American business executive (born 1954)

J. Clifford Hudson (born 1954, Dallas) is an American business executive best known for serving as chairman of the board and chief executive officer of Oklahoma City-based Sonic Corp. He also served as a trustee of the Ford Foundation and is a past chairman of the board of the National Trust for Historic Preservation. From 1994-2001, he served as Board Chair of the Securities Investor Protection Corporation, to which he was appointed by President Bill Clinton.  Today, he is a founder and managing director of DIA Equity Partners.

==Personal life==
Hudson is a graduate of the University of Oklahoma and Georgetown University Law Center. He is married to Leslie Hudson, a public health professional and former associate professor at the University of Oklahoma, with whom he has two sons. In his spare time, he has been a member of the Sonic Tones, an eight-member band made up of senior executives of the Sonic Corporation, which competed in the 2003 Battle of the Corporate Bands at the Rock and Roll Hall of Fame and Museum in Cleveland, Ohio.

==Career==
After several years as a practicing attorney, Hudson was hired as the head of the legal department for Sonic Corp in 1984. He became president and chief executive officer in 1995, and was named chairman in January 2000. During his tenure, the company grew from a nationwide total of 1,428 locations in 1995 to more than 3,500 today, with locations in 45 of the 50 US states. In addition, average drive-in sales have increased by 65% and system-wide sales from $880 million to $4.5 billion.
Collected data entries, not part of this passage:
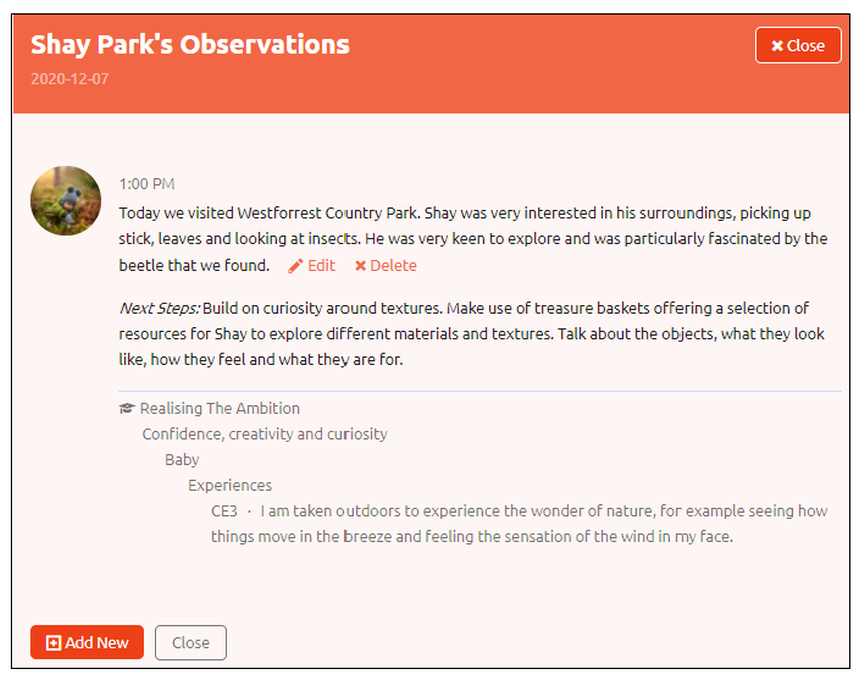Viewport: 854px width, 675px height.
Task: Close the observations panel from the header
Action: pyautogui.click(x=798, y=45)
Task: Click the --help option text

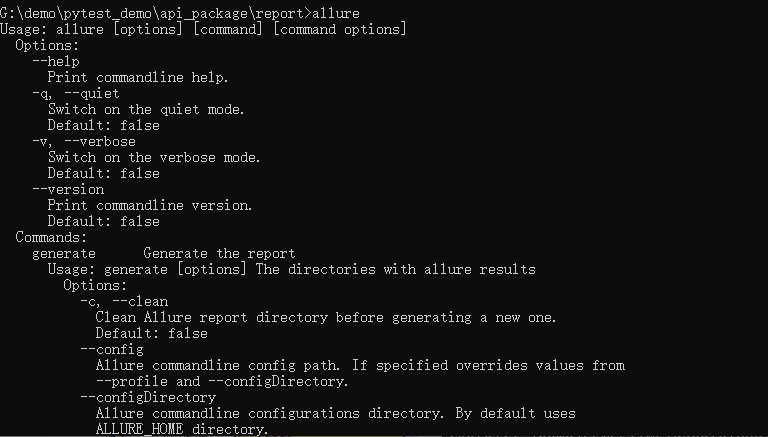Action: coord(56,61)
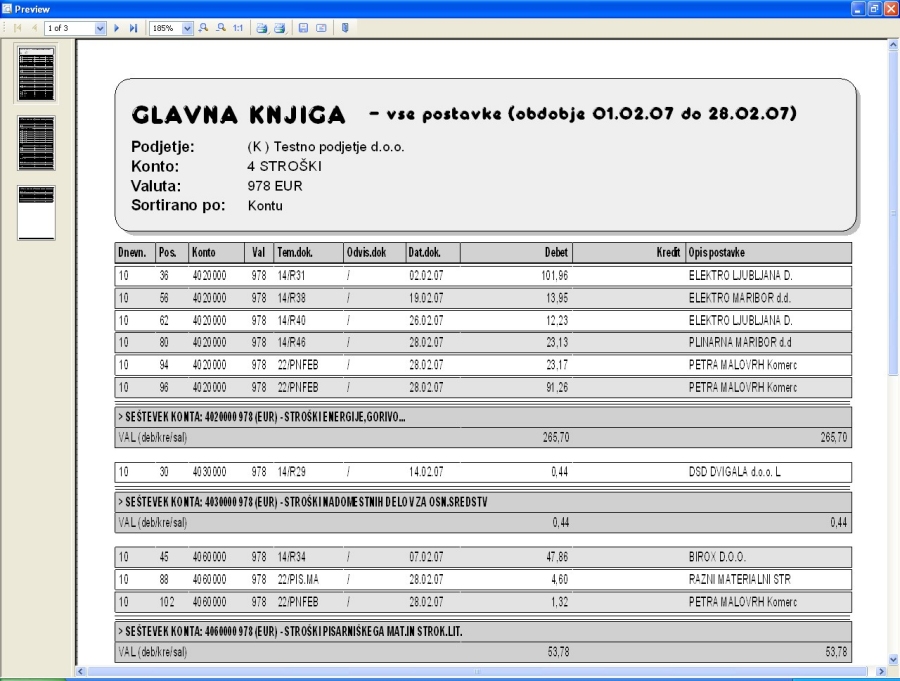Go to the first page
Image resolution: width=900 pixels, height=681 pixels.
click(17, 28)
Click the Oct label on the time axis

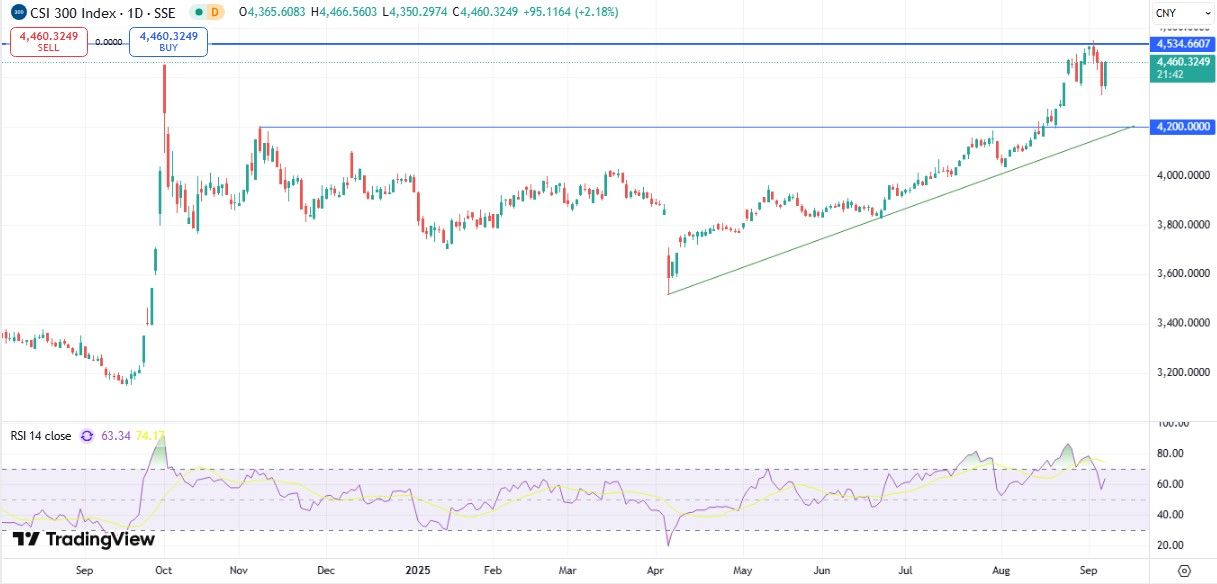pyautogui.click(x=162, y=570)
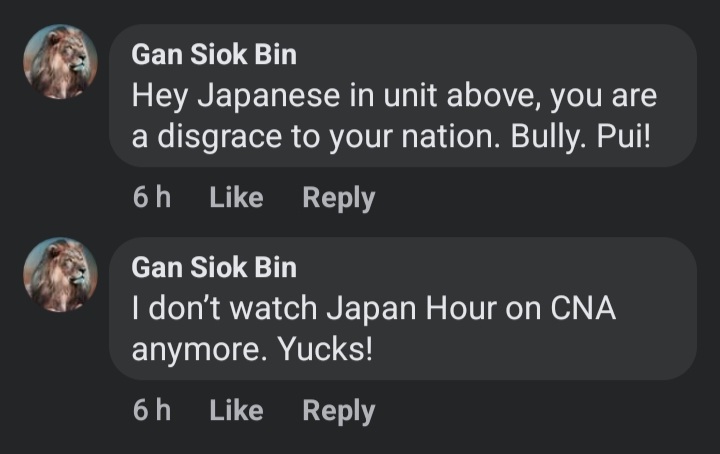Open Gan Siok Bin's profile from the first comment
Viewport: 720px width, 454px height.
[x=214, y=54]
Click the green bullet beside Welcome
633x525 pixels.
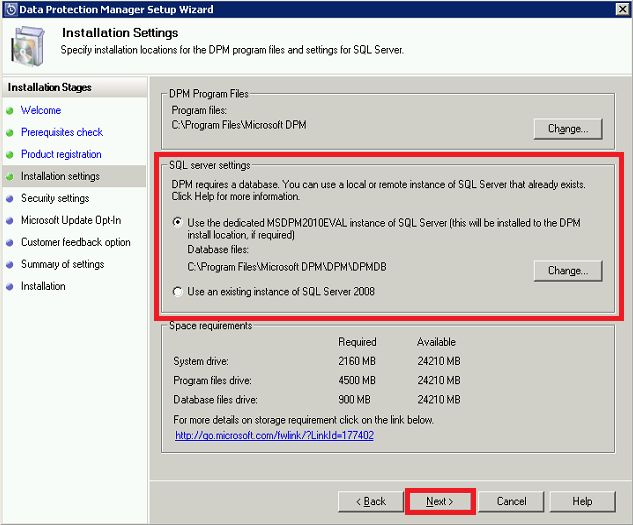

The company's enterprise value grew from approximately $200 million to more than $2.3 billion, when it was acquired by Inspire Brands in 2018.

Hudson is now the Founder and Managing Director of DIA Equity Partners, a private equity firm formed mostly with Sonic related officers and directors.
==Philanthropy==
Hudson was a member of the board of trustees of the Ford Foundation from 2005 to 2017 and is a past chairman of the National Trust for Historic Preservation. He is past chairman of Georgetown University Law Center's Board of Visitors and has served as chairman of the Oklahoma City Public School Board of Education. In 1994, he was appointed by President Bill Clinton to serve as chairman of the Board of the Securities Investor Protection Corporation, and served until 2001. In addition to this he has served on numerous boards related to Oklahoma City including MAPS for Kids—a $700 million school revitalization program. In 2015, Leslie and Clifford Hudson endowed the Hudson Fellows scholarship fund for select Ph.D. students at the University of Oklahoma College of Public Health. By 2018, the Hudsons increased their scholarship gifts to $5 million and the OU Board of Regents named the (now) Hudson College of Public Health in their honor.

Since 2018, Hudson has served on the Board of Trustees of Union Theological Seminary of New York City, where he now serves as chair of the board.

==Awards and honors==
Hudson received the 2004 Silver Plate - Foodservice Operator of the Year Award from International Foodservice Manufacturers Association, and the 2000 Multi-Unit Foodservice Operators (MUFSO) Golden Chain Award from Nation's Restaurant News. He has been a guest on various national business programs including CNBC's Mad Money, Squawkbox and Power Lunch, as well as various Bloomberg news programs. In 2009, he was placed on the Foundation for Oklahoma City Public Schools Hall of Fame for his longstanding service. In 2001 Hudson received the University's Regent's Alumni Award from the University of Oklahoma and, in 2011, the University of Oklahoma conferred to him an honorary doctorate degree in humane letters as a “civic leader and supporter of education”. The Georgetown University Alumni Association has also awarded him its highest honor, the John Carroll Award, in 2014.